A new program in Wisconsin focuses on helping veterans and first responders cope with invisible wounds including post-traumatic stress disorder, traumatic brain injury, and other mental health challenges.
Compared to civilians, veterans are 15 times more likely to have PTSD according to the National Alliance on Mental Illness.
Dr. Greg Burek, a psychiatrist and medical director of the Building Resilience through Action in Veterans and First Responders Program at Froedtert and the Medical College of Wisconsin, knows how difficult it is to transition from military service to civilian life.
"I felt the not being understood feeling like you don't belong in the military circle anymore, but you don't belong in the civilian either. So hard to connect," Dr. Burek explained.
Burek served with the United States Marine Corps.
"I was 17 when I enlisted. I left for boot camp a week after my 18th birthday," Burek said.
Over 4.5 years, Burek worked his way up to sergeant and deployed to Iraq in 2003.
The Wisconsin Institute of Neuroscience will host the BRAVE program. The institute is a collaborative including the Froedtert Hospital, Medical College of Wisconsin, Children's Wisconsin, and the VA Medical Center.

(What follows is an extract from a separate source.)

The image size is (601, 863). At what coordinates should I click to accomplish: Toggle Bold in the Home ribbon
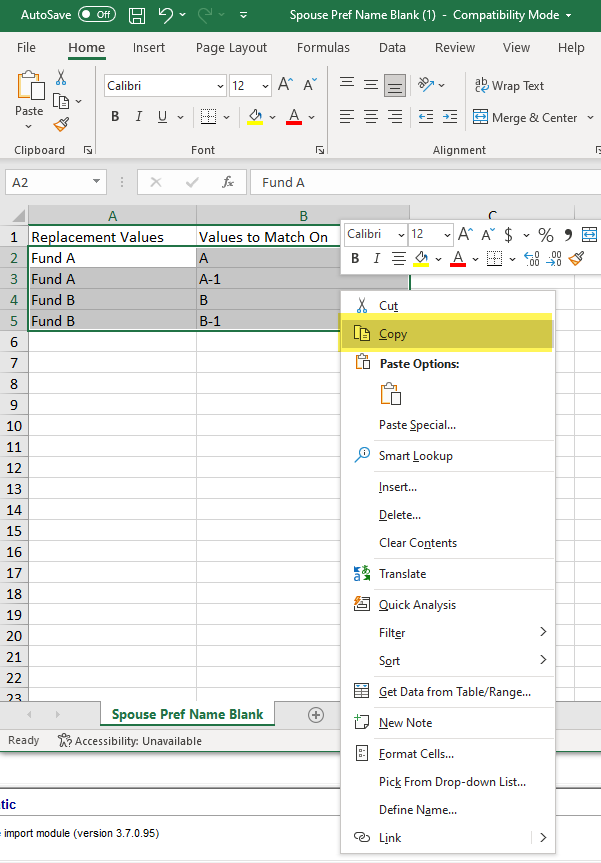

This coordinated effort is the first of its kind in the Midwest and is funded by the non-profit Avalon Action Alliance.
"The scale of the problem is enormous. Veterans and first responders are facing a global health crisis when it comes to brain health," said Greg Frey, vice president of operations at Avalon Action Alliance.
"We'll provide multidisciplinary evaluation of veterans, and first responders affected by traumatic brain injury and then provide an intensive treatment program," said the executive director of the BRAVE program Dr. Michael McCrea.

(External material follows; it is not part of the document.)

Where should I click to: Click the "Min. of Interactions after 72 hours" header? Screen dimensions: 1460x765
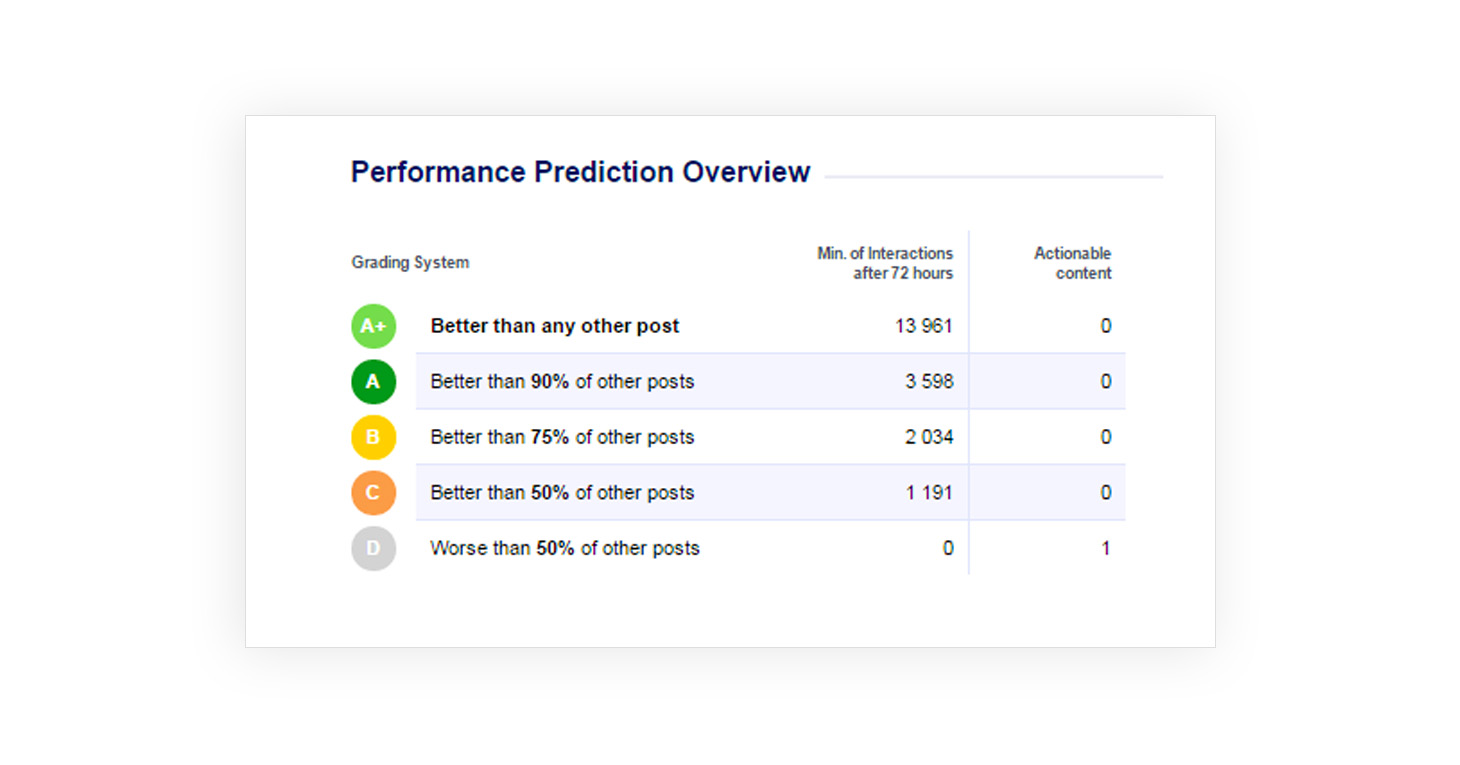coord(885,263)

"This program is intended simply to restore these individuals back to the best form of themselves and we're confident we'll do that."
The structure is designed to eliminate barriers to care and streamline the process.

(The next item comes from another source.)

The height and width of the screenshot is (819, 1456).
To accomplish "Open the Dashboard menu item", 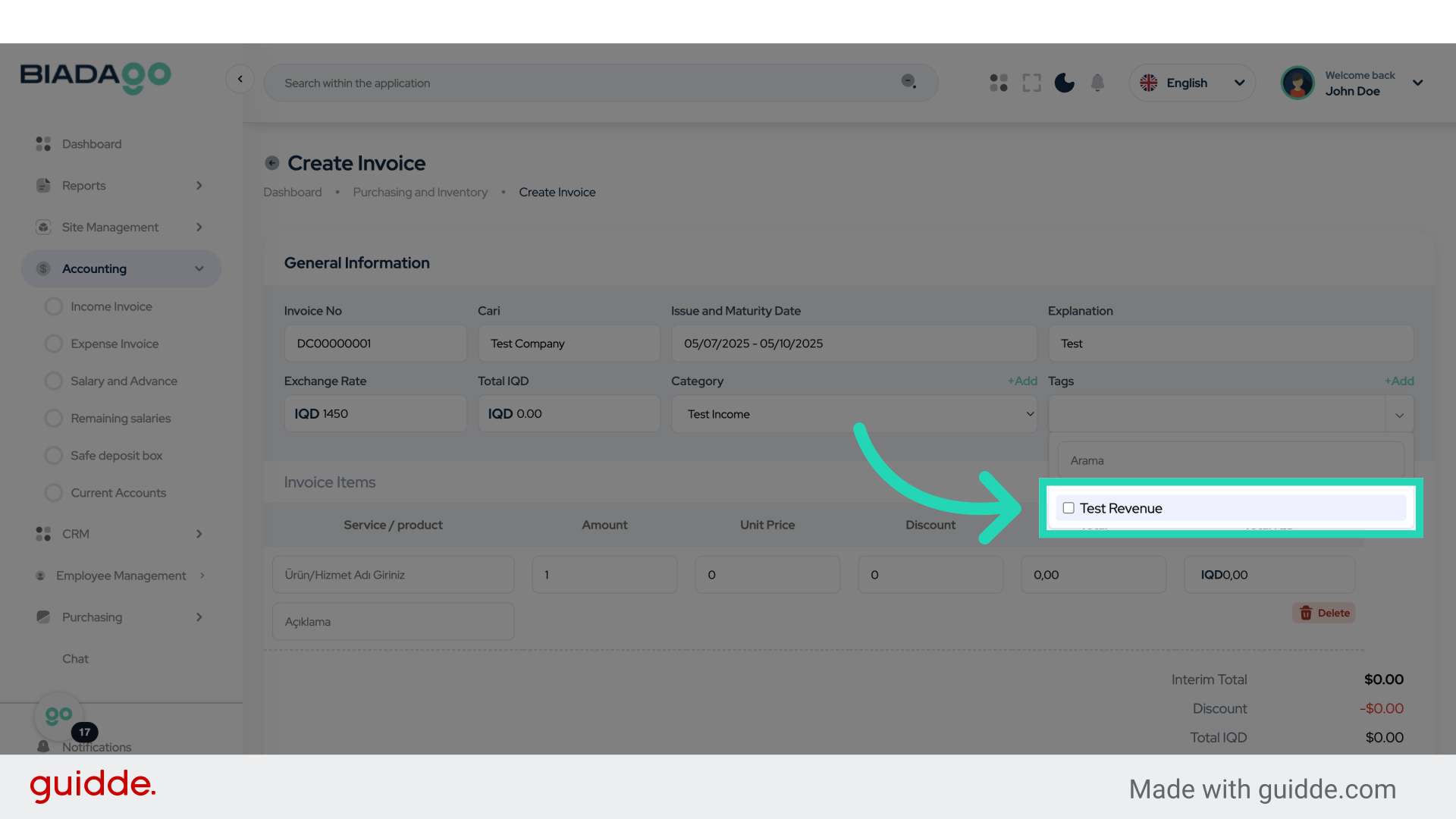I will 91,144.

"When the veteran gets out some of these situations where you have to repeat yourself. You have to introduce yourself and tell your story to every new clinician can be triggering and can make you feel like you're back in that spot," Burek said.
Organizers expect to start seeing patients early next year.
"So many of our vets go through physical and mental-emotional injuries and we tend to try and suppress them. Try and stay on mission. This is a way of healing some of those wounds."